Curiosity Led to Discovery and More #TIS18

“Why can’t this be on television,” asked a University of Alabama student in the 1970s? The young John Hendricks was referring to the documentaries he was cataloging for his professor. That question led to his founding of the Discovery Networks in the 1980s and many other innovative ideas, such as Your Choice TV, an early experiment in an on-demand television.

His latest venture, CuriosityStream is a culmination of his earlier discovery and what is what Hendricks calls the third revolution of television. This latest incarnation of television is decoupled from the program schedules and the location constraints of the past; that is, it’s possible to watch his network and its 1,800+ titles anywhere, at any time and on virtually any device with a screen.

Even with the convenience of a platform that takes the friction out of watching television, viewers won’t watch unless the content is compelling. From his decades of experience, Hendricks knew that factual TV, as he calls it, would be a huge category and that his goal “is to do what Netflix did for movies, we want to do for factual entertainment.”

He describes their target audience as being curious by nature and that consists of 25 to 40% of the general population.

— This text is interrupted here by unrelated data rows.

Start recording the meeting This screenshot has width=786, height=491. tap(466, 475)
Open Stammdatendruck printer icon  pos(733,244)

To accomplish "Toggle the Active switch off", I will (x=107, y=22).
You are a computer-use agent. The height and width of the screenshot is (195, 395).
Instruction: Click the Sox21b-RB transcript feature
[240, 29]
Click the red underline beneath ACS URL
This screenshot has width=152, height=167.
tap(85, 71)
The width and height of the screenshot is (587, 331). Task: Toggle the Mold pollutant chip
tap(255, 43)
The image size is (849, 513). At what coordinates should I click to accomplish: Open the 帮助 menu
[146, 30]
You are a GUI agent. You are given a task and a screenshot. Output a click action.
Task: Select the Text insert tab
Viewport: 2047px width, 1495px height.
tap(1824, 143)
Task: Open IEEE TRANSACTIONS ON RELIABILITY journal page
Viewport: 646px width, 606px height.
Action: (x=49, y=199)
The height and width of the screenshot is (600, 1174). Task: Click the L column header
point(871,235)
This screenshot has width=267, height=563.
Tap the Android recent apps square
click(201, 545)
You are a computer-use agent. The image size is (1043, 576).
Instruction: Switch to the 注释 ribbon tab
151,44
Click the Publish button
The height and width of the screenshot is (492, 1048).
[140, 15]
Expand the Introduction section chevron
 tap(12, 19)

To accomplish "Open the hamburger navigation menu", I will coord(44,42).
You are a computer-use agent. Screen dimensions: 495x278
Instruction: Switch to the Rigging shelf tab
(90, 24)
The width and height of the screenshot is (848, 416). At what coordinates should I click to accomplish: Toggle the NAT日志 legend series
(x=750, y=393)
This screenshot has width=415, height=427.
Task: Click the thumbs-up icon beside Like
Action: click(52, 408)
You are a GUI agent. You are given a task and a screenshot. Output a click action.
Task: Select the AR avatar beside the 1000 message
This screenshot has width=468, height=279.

Like Netflix, they have a mix of licensed and original programming. He emphasizes the strategic importance of original productions in driving publicity and awareness of the channel. Having participation from marquee talent, such as Stephen Hawking and David Attenborough, is helpful for creating a halo for the brand.

Getting back to his roots, Hendricks sees broadband providers as an important distribution arm to drive subscriber and viewership. Described as OTTm (Over-The-Top through the middle), Hendricks sees his and channels like his as being part of a broadband providers offering. An offering with a difference, as it allows for ala-carte purchases of programming categories, new kinds of sponsored programming (e.g. Toyota Theater) and, even, gift card sales. He indicates that it will be interesting to watch how this new approach disrupts the traditional programming model.